_EXERCISE DATA_.
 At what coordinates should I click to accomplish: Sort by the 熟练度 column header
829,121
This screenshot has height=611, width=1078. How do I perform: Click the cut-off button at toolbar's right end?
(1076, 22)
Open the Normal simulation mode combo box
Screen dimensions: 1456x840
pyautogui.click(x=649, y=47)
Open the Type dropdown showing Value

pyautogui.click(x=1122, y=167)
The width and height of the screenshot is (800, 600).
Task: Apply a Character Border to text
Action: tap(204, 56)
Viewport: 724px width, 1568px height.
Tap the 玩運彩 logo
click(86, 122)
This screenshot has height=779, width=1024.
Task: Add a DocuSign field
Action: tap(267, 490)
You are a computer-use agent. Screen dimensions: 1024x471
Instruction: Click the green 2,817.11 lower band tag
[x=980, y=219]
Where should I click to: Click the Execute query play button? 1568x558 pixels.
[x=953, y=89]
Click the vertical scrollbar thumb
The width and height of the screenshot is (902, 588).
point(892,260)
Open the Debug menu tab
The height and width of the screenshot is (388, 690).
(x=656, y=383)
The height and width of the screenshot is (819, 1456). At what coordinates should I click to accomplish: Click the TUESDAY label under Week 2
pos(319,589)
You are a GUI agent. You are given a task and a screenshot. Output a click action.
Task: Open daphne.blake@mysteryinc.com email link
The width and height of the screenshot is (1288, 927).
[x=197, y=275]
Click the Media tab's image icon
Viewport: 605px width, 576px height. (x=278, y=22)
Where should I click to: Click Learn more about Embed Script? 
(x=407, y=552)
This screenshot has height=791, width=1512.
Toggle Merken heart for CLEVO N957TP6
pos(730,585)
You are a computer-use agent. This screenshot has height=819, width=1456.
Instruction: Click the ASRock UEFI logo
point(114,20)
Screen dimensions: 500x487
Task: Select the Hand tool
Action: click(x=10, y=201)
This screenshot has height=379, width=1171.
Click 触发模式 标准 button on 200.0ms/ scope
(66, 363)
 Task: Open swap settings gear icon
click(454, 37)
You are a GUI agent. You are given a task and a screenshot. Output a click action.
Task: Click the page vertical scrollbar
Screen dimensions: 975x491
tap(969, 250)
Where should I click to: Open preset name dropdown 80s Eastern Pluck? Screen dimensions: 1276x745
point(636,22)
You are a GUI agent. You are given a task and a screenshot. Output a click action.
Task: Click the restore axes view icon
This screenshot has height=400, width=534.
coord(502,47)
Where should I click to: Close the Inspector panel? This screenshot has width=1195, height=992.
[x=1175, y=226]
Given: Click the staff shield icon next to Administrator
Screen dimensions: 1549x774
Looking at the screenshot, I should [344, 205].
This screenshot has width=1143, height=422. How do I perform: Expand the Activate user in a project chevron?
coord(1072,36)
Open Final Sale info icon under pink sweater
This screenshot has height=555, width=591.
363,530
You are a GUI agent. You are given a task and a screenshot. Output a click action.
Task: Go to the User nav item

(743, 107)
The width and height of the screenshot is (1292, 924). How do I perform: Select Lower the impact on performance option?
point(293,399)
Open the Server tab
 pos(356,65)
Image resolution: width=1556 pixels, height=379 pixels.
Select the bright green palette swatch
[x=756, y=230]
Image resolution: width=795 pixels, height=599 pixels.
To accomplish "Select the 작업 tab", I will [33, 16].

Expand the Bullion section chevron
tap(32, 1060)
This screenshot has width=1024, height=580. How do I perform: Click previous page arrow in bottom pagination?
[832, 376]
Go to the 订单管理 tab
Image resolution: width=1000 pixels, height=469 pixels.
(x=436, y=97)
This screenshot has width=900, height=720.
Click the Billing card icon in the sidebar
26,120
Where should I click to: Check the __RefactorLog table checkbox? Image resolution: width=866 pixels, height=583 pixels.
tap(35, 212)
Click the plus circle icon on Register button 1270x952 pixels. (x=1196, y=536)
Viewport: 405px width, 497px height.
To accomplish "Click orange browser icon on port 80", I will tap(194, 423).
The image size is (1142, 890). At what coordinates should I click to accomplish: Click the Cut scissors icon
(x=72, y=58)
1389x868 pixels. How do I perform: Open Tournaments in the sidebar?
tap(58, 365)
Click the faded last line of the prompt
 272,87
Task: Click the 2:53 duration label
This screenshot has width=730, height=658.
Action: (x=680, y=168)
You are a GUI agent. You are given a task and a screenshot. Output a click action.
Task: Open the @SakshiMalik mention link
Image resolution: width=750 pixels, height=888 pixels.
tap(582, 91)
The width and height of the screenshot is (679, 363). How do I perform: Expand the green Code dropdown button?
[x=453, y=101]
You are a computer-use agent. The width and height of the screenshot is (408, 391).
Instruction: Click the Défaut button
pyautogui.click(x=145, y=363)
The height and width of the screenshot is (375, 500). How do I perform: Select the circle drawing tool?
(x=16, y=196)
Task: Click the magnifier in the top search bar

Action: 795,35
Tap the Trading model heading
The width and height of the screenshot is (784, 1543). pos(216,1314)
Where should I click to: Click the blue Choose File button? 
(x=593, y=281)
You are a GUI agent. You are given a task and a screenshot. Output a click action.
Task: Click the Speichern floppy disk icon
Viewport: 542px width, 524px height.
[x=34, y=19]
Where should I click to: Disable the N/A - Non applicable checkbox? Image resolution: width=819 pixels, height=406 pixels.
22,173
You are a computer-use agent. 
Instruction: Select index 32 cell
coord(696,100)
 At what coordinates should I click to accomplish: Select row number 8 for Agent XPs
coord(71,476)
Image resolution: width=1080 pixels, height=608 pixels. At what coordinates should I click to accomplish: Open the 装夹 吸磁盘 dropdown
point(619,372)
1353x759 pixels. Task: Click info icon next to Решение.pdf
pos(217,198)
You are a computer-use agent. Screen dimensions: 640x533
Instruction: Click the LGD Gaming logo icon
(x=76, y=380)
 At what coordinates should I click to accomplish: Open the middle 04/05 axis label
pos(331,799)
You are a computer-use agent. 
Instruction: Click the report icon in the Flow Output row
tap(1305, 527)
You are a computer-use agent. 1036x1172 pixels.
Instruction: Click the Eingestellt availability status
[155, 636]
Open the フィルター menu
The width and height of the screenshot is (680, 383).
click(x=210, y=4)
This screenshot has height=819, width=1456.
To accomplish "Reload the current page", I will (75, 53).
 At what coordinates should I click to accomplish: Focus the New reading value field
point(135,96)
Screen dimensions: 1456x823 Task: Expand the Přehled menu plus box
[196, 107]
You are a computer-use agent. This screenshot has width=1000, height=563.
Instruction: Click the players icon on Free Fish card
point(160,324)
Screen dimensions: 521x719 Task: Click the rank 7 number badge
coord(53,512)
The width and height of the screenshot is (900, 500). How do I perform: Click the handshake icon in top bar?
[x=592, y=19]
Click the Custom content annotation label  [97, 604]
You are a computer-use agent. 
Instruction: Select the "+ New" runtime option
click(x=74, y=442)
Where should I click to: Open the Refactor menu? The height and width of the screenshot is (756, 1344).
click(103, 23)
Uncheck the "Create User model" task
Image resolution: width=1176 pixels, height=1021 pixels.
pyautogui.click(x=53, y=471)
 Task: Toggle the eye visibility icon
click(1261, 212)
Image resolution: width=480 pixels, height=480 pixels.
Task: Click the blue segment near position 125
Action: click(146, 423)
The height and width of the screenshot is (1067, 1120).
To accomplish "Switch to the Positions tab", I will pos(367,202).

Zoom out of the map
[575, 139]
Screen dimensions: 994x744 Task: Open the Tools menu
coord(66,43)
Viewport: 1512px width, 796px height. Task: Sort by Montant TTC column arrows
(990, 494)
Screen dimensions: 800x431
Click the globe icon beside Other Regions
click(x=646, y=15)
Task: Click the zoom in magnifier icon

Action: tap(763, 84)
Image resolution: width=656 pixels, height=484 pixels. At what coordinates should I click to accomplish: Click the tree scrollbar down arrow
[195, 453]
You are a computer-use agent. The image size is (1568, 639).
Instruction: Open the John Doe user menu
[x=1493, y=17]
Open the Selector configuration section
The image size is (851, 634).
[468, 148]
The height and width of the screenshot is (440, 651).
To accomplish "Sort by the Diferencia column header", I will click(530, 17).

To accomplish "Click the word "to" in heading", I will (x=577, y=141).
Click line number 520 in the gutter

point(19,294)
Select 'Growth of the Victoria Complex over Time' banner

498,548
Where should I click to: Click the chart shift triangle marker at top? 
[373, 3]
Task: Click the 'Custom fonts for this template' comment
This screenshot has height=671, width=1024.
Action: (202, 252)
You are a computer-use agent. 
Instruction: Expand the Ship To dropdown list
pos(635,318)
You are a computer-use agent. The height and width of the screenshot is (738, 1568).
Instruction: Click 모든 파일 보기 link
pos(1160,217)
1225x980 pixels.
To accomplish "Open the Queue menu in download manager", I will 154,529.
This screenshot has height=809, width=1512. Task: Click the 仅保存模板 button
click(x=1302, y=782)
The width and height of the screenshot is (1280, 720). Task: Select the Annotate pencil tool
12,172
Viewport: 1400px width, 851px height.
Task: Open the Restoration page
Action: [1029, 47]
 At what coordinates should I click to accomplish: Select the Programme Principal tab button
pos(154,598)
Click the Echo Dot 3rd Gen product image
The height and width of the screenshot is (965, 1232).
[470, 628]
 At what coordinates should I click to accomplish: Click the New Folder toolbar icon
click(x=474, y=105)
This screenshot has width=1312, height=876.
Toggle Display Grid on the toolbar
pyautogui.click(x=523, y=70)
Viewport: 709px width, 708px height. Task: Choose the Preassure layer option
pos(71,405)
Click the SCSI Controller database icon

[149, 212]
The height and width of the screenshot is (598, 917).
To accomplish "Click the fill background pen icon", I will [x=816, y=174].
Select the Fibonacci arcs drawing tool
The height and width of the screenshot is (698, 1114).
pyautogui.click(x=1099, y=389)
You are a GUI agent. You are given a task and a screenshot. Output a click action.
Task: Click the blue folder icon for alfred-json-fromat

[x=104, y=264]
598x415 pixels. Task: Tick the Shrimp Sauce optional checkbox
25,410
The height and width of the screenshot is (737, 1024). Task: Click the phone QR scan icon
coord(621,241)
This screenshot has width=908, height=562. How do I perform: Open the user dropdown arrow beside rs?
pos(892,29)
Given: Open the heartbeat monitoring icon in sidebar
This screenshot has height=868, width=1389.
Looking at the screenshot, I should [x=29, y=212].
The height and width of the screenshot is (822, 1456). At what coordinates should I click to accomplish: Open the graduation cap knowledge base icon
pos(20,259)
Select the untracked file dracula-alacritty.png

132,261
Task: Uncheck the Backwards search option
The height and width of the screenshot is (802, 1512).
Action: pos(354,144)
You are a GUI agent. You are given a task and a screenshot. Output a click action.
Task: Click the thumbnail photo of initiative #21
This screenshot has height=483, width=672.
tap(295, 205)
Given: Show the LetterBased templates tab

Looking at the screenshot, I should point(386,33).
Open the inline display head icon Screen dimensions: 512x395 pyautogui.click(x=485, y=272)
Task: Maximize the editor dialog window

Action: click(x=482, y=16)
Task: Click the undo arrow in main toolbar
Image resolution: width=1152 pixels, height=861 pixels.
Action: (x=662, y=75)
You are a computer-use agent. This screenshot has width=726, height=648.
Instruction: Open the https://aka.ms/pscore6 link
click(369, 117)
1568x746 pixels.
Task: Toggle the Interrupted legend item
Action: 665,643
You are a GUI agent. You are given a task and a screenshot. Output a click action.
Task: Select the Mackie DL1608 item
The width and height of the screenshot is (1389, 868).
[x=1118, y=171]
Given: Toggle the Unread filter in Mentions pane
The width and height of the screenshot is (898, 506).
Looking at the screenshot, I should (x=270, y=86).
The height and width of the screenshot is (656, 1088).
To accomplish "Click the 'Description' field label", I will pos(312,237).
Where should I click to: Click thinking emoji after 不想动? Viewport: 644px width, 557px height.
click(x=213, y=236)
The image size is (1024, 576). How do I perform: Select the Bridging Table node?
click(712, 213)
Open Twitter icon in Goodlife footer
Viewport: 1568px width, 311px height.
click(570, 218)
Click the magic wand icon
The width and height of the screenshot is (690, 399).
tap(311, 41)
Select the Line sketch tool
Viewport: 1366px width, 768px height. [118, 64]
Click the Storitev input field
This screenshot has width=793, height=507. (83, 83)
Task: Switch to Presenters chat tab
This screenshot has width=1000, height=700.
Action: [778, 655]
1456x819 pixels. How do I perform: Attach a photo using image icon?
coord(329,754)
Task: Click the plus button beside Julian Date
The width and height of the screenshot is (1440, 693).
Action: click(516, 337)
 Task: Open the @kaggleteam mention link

_WHAT THE TASK REQUIRES_. Return the listing lines verbatim, from the line with "This screenshot has height=809, width=1512." to the line with "Looking at the screenshot, I should [x=29, y=212].", including both of those lines.

_OUTPUT OF THE EXERCISE_.
This screenshot has height=809, width=1512. Task: Click the 仅保存模板 button
click(x=1302, y=782)
The width and height of the screenshot is (1280, 720). Task: Select the Annotate pencil tool
12,172
Viewport: 1400px width, 851px height.
Task: Open the Restoration page
Action: [1029, 47]
 At what coordinates should I click to accomplish: Select the Programme Principal tab button
pos(154,598)
Click the Echo Dot 3rd Gen product image
The height and width of the screenshot is (965, 1232).
[470, 628]
 At what coordinates should I click to accomplish: Click the New Folder toolbar icon
click(x=474, y=105)
This screenshot has width=1312, height=876.
Toggle Display Grid on the toolbar
pyautogui.click(x=523, y=70)
Viewport: 709px width, 708px height. Task: Choose the Preassure layer option
pos(71,405)
Click the SCSI Controller database icon

[149, 212]
The height and width of the screenshot is (598, 917).
To accomplish "Click the fill background pen icon", I will [x=816, y=174].
Select the Fibonacci arcs drawing tool
The height and width of the screenshot is (698, 1114).
pyautogui.click(x=1099, y=389)
You are a GUI agent. You are given a task and a screenshot. Output a click action.
Task: Click the blue folder icon for alfred-json-fromat

[x=104, y=264]
598x415 pixels. Task: Tick the Shrimp Sauce optional checkbox
25,410
The height and width of the screenshot is (737, 1024). Task: Click the phone QR scan icon
coord(621,241)
This screenshot has width=908, height=562. How do I perform: Open the user dropdown arrow beside rs?
pos(892,29)
Given: Open the heartbeat monitoring icon in sidebar
This screenshot has height=868, width=1389.
Looking at the screenshot, I should [x=29, y=212].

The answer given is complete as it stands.